YOUR TASK:
Please reproduce each of the entries below exactly as they appear.

[Saved entries]
-- Opening Marker --

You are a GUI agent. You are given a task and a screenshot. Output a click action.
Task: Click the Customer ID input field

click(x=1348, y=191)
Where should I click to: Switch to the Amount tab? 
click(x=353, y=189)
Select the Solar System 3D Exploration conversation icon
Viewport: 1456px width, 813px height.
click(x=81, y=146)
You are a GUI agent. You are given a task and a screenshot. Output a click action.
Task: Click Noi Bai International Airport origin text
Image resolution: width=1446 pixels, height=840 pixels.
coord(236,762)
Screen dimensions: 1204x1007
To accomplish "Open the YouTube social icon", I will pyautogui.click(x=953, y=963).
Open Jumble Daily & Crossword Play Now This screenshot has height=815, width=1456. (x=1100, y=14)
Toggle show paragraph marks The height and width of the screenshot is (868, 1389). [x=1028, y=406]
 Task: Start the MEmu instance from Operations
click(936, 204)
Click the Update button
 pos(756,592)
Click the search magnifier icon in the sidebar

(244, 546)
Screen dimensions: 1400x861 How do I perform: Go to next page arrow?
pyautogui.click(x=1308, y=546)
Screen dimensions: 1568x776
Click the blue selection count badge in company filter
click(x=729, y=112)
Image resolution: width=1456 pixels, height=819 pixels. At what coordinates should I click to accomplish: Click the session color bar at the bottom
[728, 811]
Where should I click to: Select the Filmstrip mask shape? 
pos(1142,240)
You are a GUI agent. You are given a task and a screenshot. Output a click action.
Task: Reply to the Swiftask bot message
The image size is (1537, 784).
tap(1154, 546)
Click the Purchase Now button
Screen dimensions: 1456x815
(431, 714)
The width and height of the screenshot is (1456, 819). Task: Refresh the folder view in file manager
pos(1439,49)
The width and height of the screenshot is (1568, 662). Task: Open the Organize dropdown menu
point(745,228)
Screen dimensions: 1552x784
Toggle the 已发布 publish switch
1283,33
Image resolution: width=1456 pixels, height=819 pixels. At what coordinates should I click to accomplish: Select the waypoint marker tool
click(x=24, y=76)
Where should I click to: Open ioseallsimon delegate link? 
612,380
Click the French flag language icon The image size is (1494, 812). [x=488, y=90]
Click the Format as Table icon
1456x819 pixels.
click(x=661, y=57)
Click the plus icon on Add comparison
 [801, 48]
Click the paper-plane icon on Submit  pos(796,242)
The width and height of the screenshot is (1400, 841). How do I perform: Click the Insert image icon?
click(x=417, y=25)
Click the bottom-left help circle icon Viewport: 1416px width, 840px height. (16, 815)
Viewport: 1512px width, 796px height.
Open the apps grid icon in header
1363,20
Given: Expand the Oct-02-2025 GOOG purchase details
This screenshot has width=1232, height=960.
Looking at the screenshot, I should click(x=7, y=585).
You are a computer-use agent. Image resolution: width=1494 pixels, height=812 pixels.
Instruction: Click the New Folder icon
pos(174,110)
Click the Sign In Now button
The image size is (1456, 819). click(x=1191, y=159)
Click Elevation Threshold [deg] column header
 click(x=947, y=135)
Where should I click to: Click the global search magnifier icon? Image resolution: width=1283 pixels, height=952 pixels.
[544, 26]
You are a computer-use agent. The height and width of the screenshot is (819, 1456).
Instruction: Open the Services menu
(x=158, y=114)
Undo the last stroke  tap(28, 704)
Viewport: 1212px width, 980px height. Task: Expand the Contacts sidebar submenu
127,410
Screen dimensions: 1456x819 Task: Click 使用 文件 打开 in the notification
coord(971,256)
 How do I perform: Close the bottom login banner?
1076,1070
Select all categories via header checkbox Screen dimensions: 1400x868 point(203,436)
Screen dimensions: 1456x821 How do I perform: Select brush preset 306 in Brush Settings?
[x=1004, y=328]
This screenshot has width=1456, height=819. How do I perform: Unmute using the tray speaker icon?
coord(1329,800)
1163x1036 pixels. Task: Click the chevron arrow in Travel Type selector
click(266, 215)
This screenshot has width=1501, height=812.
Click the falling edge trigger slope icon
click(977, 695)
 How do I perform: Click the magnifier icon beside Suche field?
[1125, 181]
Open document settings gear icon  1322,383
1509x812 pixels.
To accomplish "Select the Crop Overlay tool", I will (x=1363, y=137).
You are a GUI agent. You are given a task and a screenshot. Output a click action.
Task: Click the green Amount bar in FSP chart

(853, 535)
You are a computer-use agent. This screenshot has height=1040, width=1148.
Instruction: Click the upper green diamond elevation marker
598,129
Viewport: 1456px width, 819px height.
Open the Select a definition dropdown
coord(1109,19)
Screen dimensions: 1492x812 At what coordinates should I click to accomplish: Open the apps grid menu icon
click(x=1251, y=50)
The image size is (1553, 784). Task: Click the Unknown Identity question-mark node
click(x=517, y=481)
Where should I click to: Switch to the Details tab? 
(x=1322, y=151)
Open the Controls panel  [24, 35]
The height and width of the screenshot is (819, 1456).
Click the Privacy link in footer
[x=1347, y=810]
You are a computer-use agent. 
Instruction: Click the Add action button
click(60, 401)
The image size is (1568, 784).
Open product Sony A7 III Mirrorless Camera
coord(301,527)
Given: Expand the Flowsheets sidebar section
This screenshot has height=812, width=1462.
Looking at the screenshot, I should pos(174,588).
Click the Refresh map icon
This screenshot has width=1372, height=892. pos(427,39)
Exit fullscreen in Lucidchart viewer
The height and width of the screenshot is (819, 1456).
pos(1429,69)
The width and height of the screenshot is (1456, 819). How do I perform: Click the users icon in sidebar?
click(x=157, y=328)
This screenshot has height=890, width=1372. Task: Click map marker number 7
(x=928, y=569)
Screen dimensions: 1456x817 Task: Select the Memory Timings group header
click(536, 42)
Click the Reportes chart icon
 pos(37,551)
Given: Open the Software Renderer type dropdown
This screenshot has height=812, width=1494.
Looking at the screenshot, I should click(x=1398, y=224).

-- Closing Marker --

RESULT:
You are a GUI agent. You are given a task and a screenshot. Output a click action.
Task: Click the Customer ID input field

click(x=1348, y=191)
Where should I click to: Switch to the Amount tab? 
click(x=353, y=189)
Select the Solar System 3D Exploration conversation icon
Viewport: 1456px width, 813px height.
click(x=81, y=146)
You are a GUI agent. You are given a task and a screenshot. Output a click action.
Task: Click Noi Bai International Airport origin text
Image resolution: width=1446 pixels, height=840 pixels.
coord(236,762)
Screen dimensions: 1204x1007
To accomplish "Open the YouTube social icon", I will pyautogui.click(x=953, y=963).
Open Jumble Daily & Crossword Play Now This screenshot has height=815, width=1456. (x=1100, y=14)
Toggle show paragraph marks The height and width of the screenshot is (868, 1389). [x=1028, y=406]
 Task: Start the MEmu instance from Operations
click(936, 204)
Click the Update button
 pos(756,592)
Click the search magnifier icon in the sidebar

(244, 546)
Screen dimensions: 1400x861 How do I perform: Go to next page arrow?
pyautogui.click(x=1308, y=546)
Screen dimensions: 1568x776
Click the blue selection count badge in company filter
click(x=729, y=112)
Image resolution: width=1456 pixels, height=819 pixels. At what coordinates should I click to accomplish: Click the session color bar at the bottom
[728, 811]
Where should I click to: Select the Filmstrip mask shape? 
pos(1142,240)
You are a GUI agent. You are given a task and a screenshot. Output a click action.
Task: Reply to the Swiftask bot message
The image size is (1537, 784).
tap(1154, 546)
Click the Purchase Now button
Screen dimensions: 1456x815
(431, 714)
The width and height of the screenshot is (1456, 819). Task: Refresh the folder view in file manager
pos(1439,49)
The width and height of the screenshot is (1568, 662). Task: Open the Organize dropdown menu
point(745,228)
Screen dimensions: 1552x784
Toggle the 已发布 publish switch
1283,33
Image resolution: width=1456 pixels, height=819 pixels. At what coordinates should I click to accomplish: Select the waypoint marker tool
click(x=24, y=76)
Where should I click to: Open ioseallsimon delegate link? 
612,380
Click the French flag language icon The image size is (1494, 812). [x=488, y=90]
Click the Format as Table icon
1456x819 pixels.
click(x=661, y=57)
Click the plus icon on Add comparison
 [801, 48]
Click the paper-plane icon on Submit  pos(796,242)
The width and height of the screenshot is (1400, 841). How do I perform: Click the Insert image icon?
click(x=417, y=25)
Click the bottom-left help circle icon Viewport: 1416px width, 840px height. (16, 815)
Viewport: 1512px width, 796px height.
Open the apps grid icon in header
1363,20
Given: Expand the Oct-02-2025 GOOG purchase details
This screenshot has width=1232, height=960.
Looking at the screenshot, I should click(x=7, y=585).
You are a computer-use agent. Image resolution: width=1494 pixels, height=812 pixels.
Instruction: Click the New Folder icon
pos(174,110)
Click the Sign In Now button
The image size is (1456, 819). click(x=1191, y=159)
Click Elevation Threshold [deg] column header
 click(x=947, y=135)
Where should I click to: Click the global search magnifier icon? Image resolution: width=1283 pixels, height=952 pixels.
[544, 26]
You are a computer-use agent. The height and width of the screenshot is (819, 1456).
Instruction: Open the Services menu
(x=158, y=114)
Undo the last stroke  tap(28, 704)
Viewport: 1212px width, 980px height. Task: Expand the Contacts sidebar submenu
127,410
Screen dimensions: 1456x819 Task: Click 使用 文件 打开 in the notification
coord(971,256)
 How do I perform: Close the bottom login banner?
1076,1070
Select all categories via header checkbox Screen dimensions: 1400x868 point(203,436)
Screen dimensions: 1456x821 How do I perform: Select brush preset 306 in Brush Settings?
[x=1004, y=328]
This screenshot has width=1456, height=819. How do I perform: Unmute using the tray speaker icon?
coord(1329,800)
1163x1036 pixels. Task: Click the chevron arrow in Travel Type selector
click(266, 215)
This screenshot has width=1501, height=812.
Click the falling edge trigger slope icon
click(977, 695)
 How do I perform: Click the magnifier icon beside Suche field?
[1125, 181]
Open document settings gear icon  1322,383
1509x812 pixels.
To accomplish "Select the Crop Overlay tool", I will (x=1363, y=137).
You are a GUI agent. You are given a task and a screenshot. Output a click action.
Task: Click the green Amount bar in FSP chart

(853, 535)
You are a computer-use agent. This screenshot has height=1040, width=1148.
Instruction: Click the upper green diamond elevation marker
598,129
Viewport: 1456px width, 819px height.
Open the Select a definition dropdown
coord(1109,19)
Screen dimensions: 1492x812 At what coordinates should I click to accomplish: Open the apps grid menu icon
click(x=1251, y=50)
The image size is (1553, 784). Task: Click the Unknown Identity question-mark node
click(x=517, y=481)
Where should I click to: Switch to the Details tab? 
(x=1322, y=151)
Open the Controls panel  [24, 35]
The height and width of the screenshot is (819, 1456).
Click the Privacy link in footer
[x=1347, y=810]
You are a computer-use agent. 
Instruction: Click the Add action button
click(60, 401)
The image size is (1568, 784).
Open product Sony A7 III Mirrorless Camera
coord(301,527)
Given: Expand the Flowsheets sidebar section
This screenshot has height=812, width=1462.
Looking at the screenshot, I should pos(174,588).
Click the Refresh map icon
This screenshot has width=1372, height=892. pos(427,39)
Exit fullscreen in Lucidchart viewer
The height and width of the screenshot is (819, 1456).
pos(1429,69)
The width and height of the screenshot is (1456, 819). How do I perform: Click the users icon in sidebar?
click(x=157, y=328)
This screenshot has height=890, width=1372. Task: Click map marker number 7
(x=928, y=569)
Screen dimensions: 1456x817 Task: Select the Memory Timings group header
click(536, 42)
Click the Reportes chart icon
 pos(37,551)
Given: Open the Software Renderer type dropdown
This screenshot has height=812, width=1494.
Looking at the screenshot, I should click(x=1398, y=224).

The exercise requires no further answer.